Find every line below that contains the word "máis" and copy each of those lines.

--------------------------------

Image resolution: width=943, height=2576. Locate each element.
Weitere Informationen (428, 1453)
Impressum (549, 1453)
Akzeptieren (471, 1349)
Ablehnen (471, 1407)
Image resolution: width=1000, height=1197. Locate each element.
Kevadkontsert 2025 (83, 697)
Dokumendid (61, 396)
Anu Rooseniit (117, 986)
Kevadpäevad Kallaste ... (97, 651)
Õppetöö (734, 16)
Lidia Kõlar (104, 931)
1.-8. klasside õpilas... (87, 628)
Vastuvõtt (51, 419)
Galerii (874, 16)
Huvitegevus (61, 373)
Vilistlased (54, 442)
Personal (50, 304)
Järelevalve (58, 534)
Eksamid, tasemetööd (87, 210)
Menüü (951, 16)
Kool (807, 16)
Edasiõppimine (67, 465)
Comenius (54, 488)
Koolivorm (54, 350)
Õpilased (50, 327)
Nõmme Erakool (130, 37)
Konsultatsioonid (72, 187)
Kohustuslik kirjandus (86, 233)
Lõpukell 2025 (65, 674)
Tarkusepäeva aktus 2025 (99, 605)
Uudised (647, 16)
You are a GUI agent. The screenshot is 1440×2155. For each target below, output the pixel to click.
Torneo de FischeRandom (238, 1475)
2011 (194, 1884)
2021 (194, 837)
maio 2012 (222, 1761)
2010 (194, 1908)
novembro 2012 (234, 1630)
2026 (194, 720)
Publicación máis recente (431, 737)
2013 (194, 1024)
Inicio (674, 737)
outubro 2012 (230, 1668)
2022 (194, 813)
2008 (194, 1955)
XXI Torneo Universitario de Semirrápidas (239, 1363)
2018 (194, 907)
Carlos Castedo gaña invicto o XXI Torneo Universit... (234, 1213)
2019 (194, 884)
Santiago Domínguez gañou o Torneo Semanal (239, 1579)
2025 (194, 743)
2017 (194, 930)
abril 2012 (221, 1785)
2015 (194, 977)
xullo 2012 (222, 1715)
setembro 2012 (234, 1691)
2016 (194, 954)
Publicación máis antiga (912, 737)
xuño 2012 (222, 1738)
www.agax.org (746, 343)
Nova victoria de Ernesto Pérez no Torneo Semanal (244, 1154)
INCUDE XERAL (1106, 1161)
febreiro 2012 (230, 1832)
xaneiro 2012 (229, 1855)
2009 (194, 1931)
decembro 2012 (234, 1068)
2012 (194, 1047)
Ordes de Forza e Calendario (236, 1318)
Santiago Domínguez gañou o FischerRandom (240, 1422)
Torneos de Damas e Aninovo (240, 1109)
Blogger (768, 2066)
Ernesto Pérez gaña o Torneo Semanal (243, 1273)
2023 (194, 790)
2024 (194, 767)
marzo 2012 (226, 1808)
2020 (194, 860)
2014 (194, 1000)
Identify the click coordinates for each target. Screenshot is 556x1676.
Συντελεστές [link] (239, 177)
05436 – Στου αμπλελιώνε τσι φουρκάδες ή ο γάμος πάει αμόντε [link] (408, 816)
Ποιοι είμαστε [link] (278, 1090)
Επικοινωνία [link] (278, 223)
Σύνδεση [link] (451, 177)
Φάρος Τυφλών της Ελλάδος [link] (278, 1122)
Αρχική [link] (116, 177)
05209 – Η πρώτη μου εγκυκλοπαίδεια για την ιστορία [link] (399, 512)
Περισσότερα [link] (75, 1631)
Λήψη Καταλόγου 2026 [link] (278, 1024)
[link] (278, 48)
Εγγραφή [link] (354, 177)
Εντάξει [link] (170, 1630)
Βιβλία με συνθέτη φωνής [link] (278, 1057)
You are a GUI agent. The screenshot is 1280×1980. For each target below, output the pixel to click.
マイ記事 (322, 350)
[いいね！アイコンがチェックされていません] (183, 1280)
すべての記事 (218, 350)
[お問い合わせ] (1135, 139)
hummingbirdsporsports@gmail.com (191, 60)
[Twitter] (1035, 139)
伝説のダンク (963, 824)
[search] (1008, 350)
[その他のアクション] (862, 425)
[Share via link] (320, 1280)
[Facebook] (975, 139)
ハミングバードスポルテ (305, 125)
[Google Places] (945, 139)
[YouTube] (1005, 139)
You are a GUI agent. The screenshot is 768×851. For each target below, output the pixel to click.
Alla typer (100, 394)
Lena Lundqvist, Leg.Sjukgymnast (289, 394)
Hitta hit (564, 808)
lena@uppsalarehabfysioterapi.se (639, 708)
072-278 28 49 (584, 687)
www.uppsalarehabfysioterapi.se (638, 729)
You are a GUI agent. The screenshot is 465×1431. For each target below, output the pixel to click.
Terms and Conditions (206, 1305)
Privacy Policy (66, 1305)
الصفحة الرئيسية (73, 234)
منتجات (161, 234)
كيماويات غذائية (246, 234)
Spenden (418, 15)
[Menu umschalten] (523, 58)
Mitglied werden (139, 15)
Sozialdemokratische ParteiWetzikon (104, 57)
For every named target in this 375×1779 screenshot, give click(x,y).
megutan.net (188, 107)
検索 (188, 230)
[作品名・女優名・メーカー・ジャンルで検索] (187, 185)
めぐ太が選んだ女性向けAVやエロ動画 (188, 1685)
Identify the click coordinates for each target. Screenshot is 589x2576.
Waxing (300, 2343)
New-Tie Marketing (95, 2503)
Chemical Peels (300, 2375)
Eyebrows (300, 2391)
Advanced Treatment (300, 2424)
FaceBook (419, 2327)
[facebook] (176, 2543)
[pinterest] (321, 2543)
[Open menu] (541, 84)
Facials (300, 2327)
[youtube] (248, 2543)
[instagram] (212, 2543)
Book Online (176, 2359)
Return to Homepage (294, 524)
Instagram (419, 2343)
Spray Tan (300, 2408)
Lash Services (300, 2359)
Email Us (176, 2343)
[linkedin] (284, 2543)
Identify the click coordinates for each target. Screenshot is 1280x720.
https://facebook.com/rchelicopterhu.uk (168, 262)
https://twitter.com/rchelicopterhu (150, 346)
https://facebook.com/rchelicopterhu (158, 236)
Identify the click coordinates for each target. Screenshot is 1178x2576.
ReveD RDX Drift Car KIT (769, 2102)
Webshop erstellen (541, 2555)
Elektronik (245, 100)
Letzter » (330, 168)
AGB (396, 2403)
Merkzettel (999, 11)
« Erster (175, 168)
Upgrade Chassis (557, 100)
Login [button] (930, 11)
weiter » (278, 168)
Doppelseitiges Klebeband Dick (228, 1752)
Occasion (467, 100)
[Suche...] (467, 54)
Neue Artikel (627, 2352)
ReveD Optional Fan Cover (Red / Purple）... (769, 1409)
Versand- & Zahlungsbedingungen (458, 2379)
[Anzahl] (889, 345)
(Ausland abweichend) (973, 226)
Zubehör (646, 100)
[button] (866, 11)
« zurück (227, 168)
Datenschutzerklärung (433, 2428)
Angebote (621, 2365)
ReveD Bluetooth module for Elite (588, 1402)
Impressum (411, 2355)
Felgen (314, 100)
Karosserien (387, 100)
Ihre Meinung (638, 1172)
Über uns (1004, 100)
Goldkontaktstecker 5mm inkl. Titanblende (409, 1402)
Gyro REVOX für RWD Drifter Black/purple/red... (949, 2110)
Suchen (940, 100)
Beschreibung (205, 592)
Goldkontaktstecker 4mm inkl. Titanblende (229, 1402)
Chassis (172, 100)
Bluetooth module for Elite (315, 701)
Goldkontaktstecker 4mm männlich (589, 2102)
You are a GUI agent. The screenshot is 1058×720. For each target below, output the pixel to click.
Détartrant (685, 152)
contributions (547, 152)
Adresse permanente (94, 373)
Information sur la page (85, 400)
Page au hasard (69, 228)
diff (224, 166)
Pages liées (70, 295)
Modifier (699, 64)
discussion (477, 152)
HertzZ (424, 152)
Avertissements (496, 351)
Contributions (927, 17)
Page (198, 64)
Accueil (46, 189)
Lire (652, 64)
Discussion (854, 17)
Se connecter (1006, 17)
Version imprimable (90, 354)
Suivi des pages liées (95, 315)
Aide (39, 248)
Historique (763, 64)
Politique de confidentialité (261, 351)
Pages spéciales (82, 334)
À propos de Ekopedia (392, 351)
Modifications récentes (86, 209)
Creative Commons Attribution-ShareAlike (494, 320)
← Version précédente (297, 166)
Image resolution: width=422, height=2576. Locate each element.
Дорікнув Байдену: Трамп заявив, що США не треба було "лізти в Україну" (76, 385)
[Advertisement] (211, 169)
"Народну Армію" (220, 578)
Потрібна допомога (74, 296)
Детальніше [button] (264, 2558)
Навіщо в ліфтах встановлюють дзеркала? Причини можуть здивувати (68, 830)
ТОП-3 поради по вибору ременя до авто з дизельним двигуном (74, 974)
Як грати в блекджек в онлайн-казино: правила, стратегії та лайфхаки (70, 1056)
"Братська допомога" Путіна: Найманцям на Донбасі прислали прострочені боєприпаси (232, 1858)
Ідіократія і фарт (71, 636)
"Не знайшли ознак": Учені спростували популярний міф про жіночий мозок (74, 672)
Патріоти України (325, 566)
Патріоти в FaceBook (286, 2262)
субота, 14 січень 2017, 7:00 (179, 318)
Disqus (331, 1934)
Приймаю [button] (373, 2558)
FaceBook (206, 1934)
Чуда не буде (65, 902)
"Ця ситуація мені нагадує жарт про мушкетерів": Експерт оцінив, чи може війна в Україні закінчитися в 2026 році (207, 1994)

--------------------------------

(TASK RESULT)
Publicación máis recente (431, 737)
Publicación máis antiga (912, 737)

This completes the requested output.